This is My commandment, that you love one another, just as I have loved you. Greater love has no one than this, that one lay down his life for his friends. You are My friends if you do what I command you.

Several years back I led an overseas mission trip on behalf of a large church based in the Midwest.  All, but one, of the team were members of our home congregation.  This single man, we’ll call him Ed, aged sixtyish, was from a nearby church who had heard through the grapevine we were planning the summer expedition into the mountains of a country far away. Ed convinced me to accept his application because he wanted to come along and “serve.”  We found out after it was too late that he wanted to serve himself.

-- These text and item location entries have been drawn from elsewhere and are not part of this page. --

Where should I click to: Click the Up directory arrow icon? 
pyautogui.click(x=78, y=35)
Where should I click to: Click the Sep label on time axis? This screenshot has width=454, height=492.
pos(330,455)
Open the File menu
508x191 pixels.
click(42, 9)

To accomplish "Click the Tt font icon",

Cannot the heart in the midst of crowds feel frightfully alone?

Ed was a needy guy.  His genius was that he could turn almost any situation into a story about his problems or how he was overly oppressed by everyone around him. He believed the world had unfairly dealt him a crooked hand. Life was at all times unfair to him. He could not understand why others were happy and he was not. Generally we ignored him and went about our work; for we quickly learned that the more we felt sorry for him, the more attention he required.

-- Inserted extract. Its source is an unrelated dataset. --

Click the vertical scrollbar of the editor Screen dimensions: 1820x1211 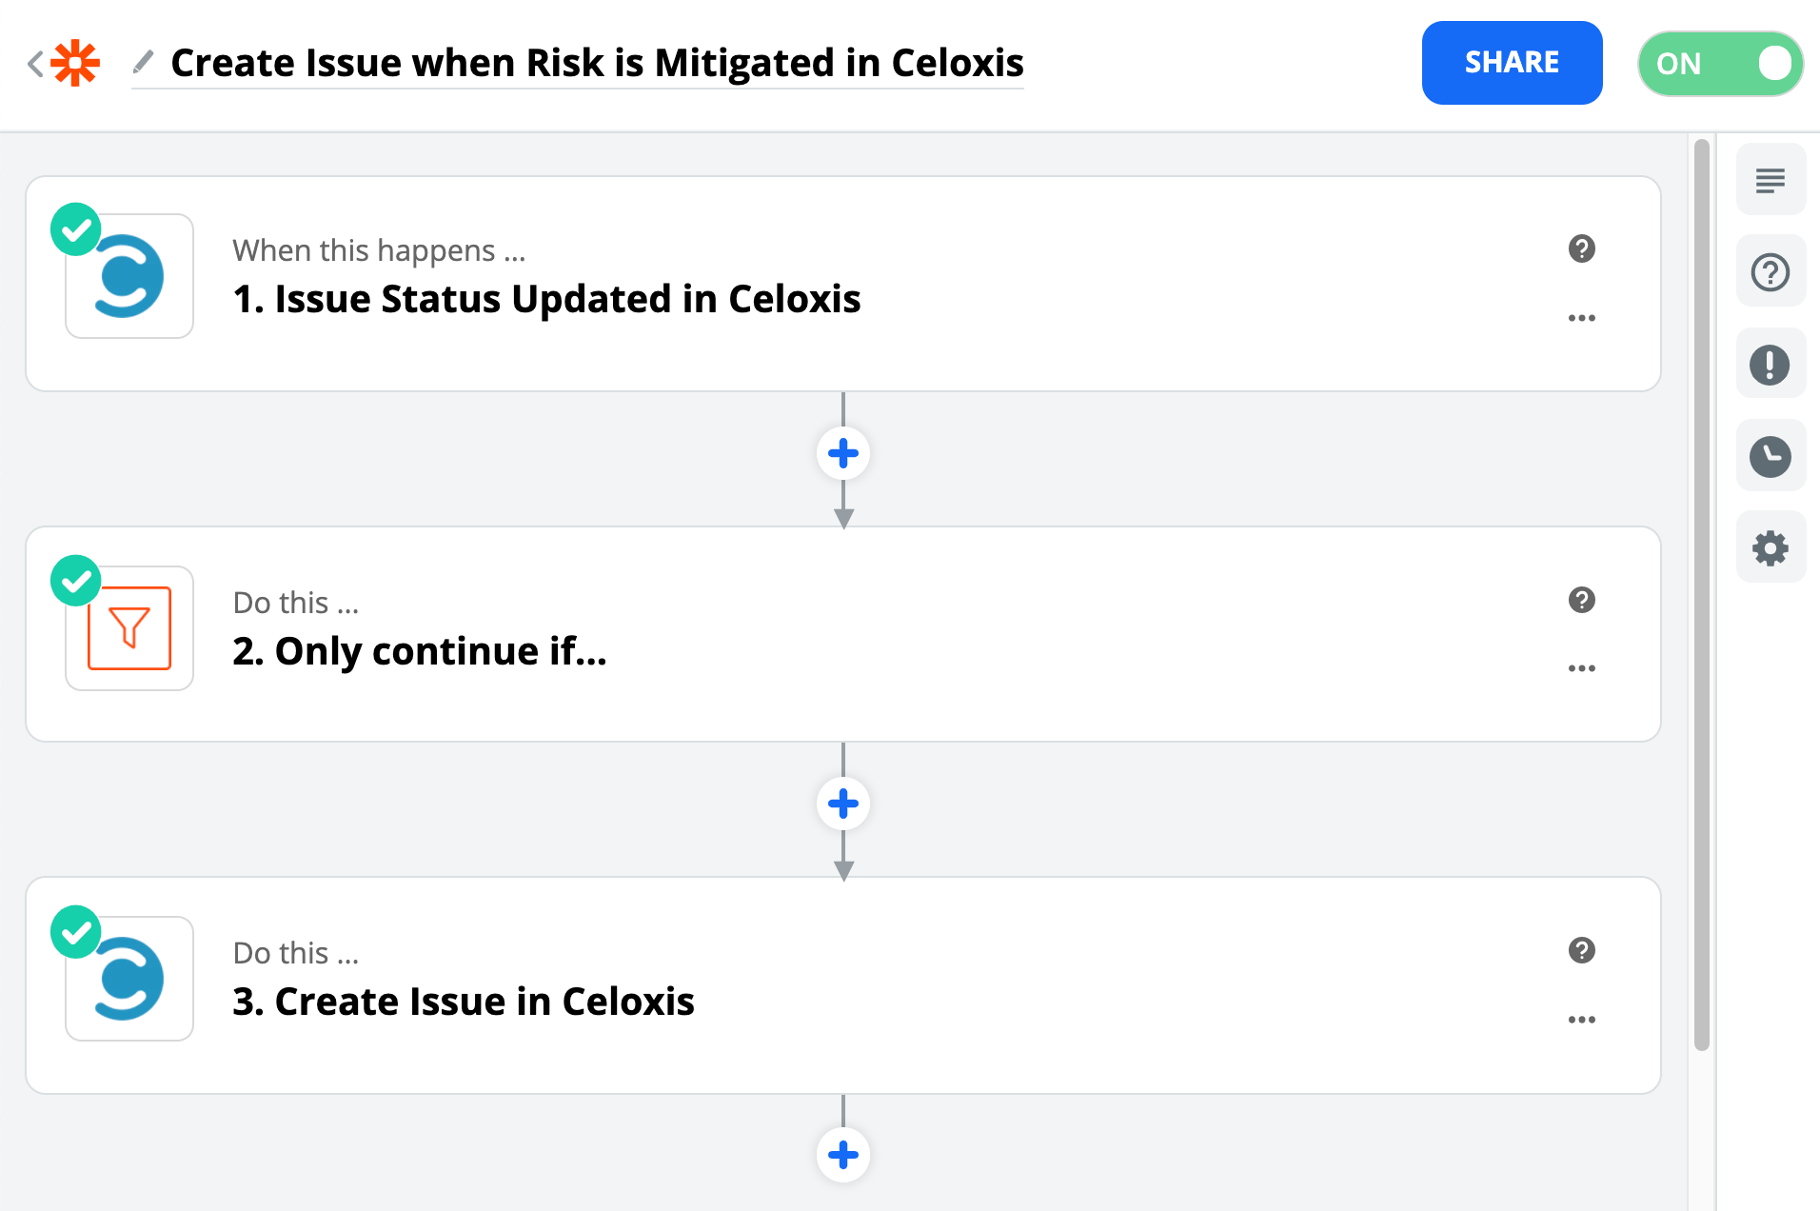tap(1702, 590)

Ed’s self-pity grew each day, and when he did not receive the recognition he believed he ought to have he became confrontational. His habitual complaining and interruptions finally reached a boiling point. I was asked by the others to speak to him privately.

As we walked along the road that evening I asked Ed if he was aware that the rest of the team was avoiding him.  He acknowledged the relationship breakdown and proceeded to criticize each one (by name) for not respecting his opinions.  Ed went so far as to say that the entire group hated him because of his political beliefs. His views were not respected, he sweared, because he was a socialist.

When we reached a cool-down period I asked him why he craved attention. He admitted he was a rejected man who could never find a wife or friend of any sort.  I suggested that finding a friend was quite easy.  All one had to do was stumble upon another lonely person. That won’t be hard, I said, for there are millions in this world. 

Ed did not like this advice: “I do not want to be around other lonely people,” muttering, “They are too much like me.”


Lonely people are not fond of other lonely people.  One would think they would be a match made in heaven: Lonely Man A meets Lonely Man B and they become friends. But life does not work this way, with the exception that there does exist a perverted kind of camaraderie among thieves.

Perhaps this inescapable lonesomeness is given so it would be easier to give companionship to others. But, no, that is not what friendless people want.  Essentially what the companionless desire is for the world to have an understanding of their alienated condition. They want to hold others accountable for their gloomy state. Instead of serving, they want to be served; for there is none more lonely than the man who loves only himself.   

The Apostle Paul gave us the cure for this sort of loneliness: “Do nothing from selfishness or empty conceit, but with humility of mind regard one another as more important than yourselves; do not merely look out for your own personal interests, but also for the interests of others.”